TASK STATEMENT
From the first line to the last, restate the material word for word; pictures stay out.
:: RECORDS FOR THE TASK ::
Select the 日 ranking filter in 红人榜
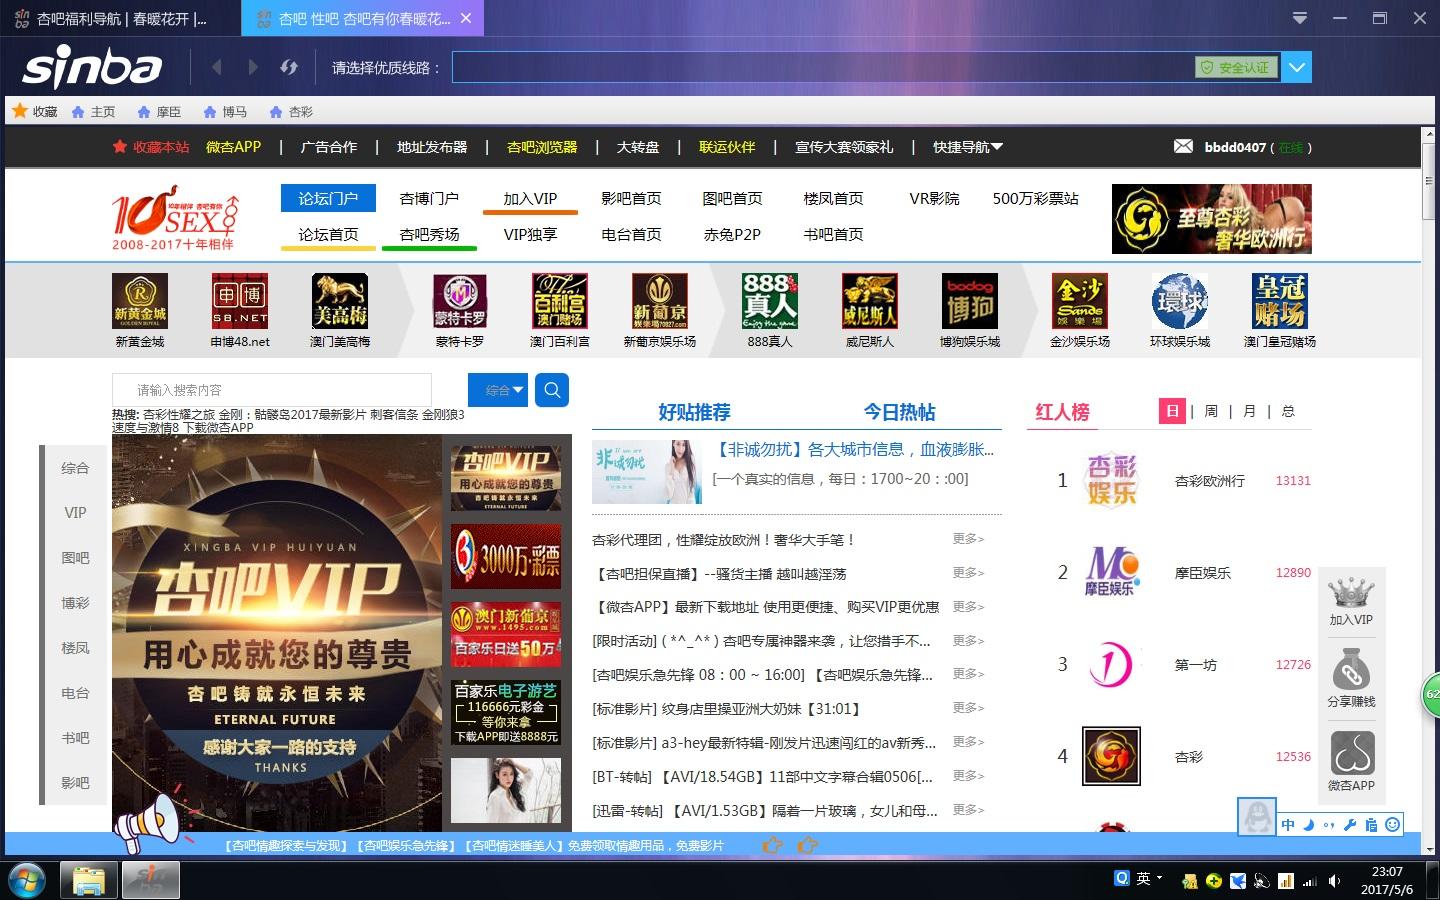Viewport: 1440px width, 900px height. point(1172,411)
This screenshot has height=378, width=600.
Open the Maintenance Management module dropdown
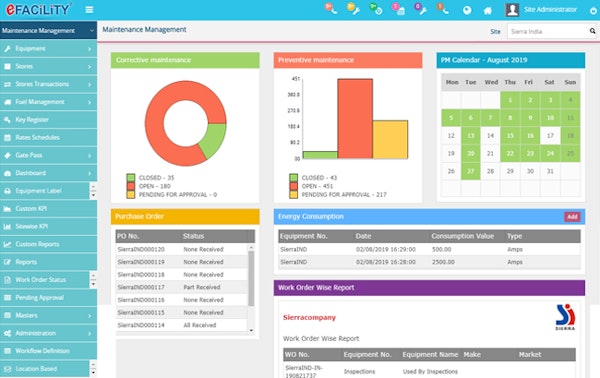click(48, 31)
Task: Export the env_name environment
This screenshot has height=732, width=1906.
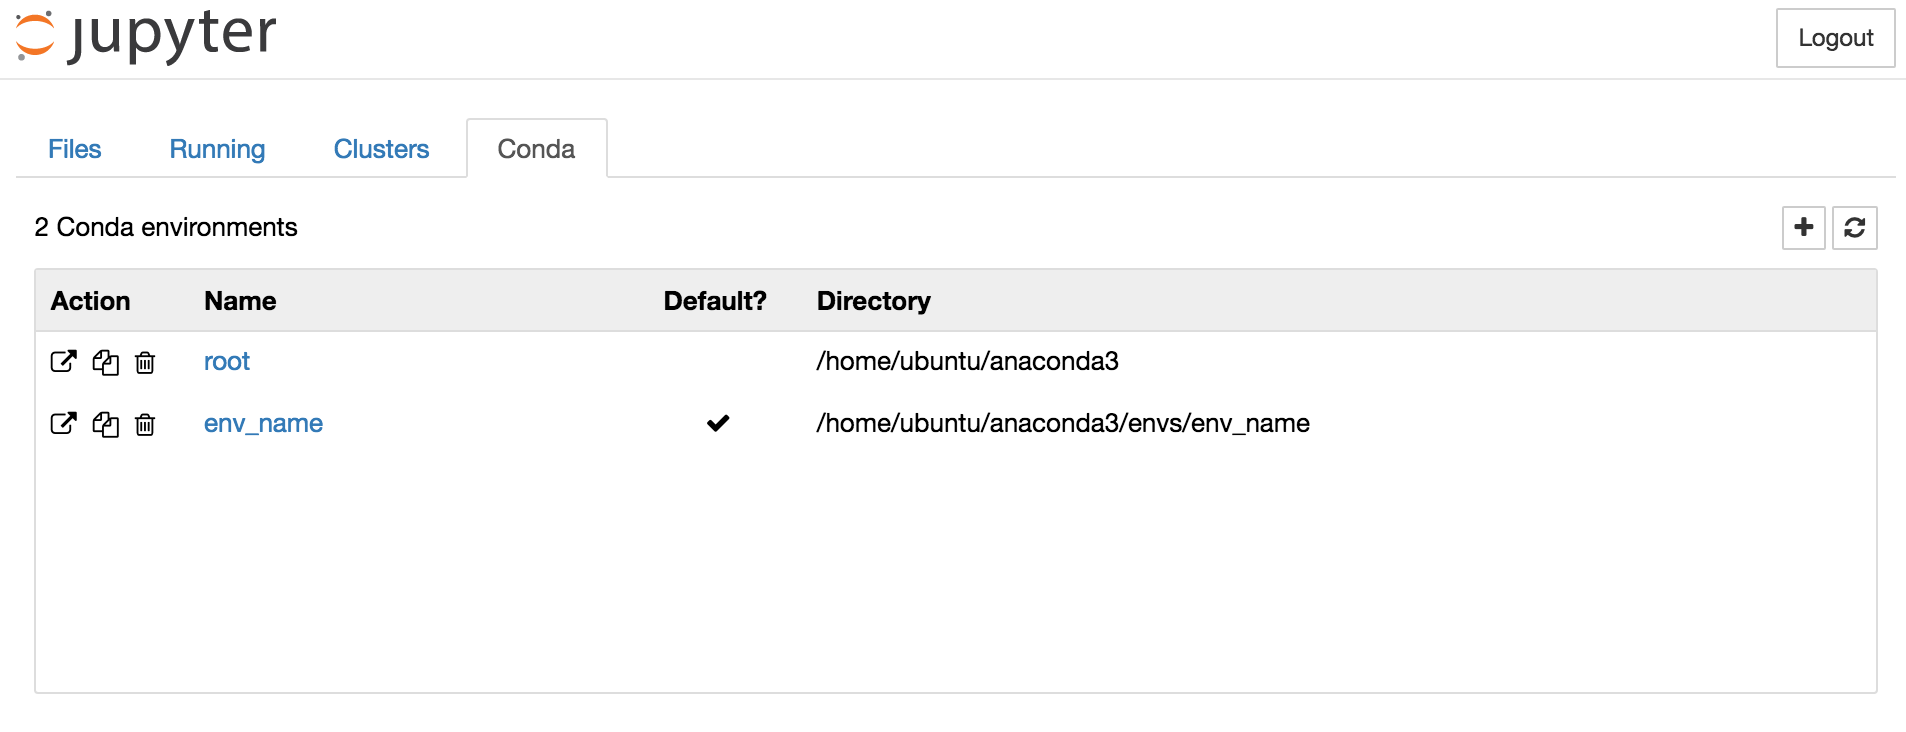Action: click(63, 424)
:::
SOLUTION BELOW
Select the 日 ranking filter in 红人榜
Viewport: 1440px width, 900px height. point(1172,411)
This screenshot has height=378, width=600.
Open the Maintenance Management module dropdown
click(48, 31)
Task: Export the env_name environment
This screenshot has height=732, width=1906.
Action: click(63, 424)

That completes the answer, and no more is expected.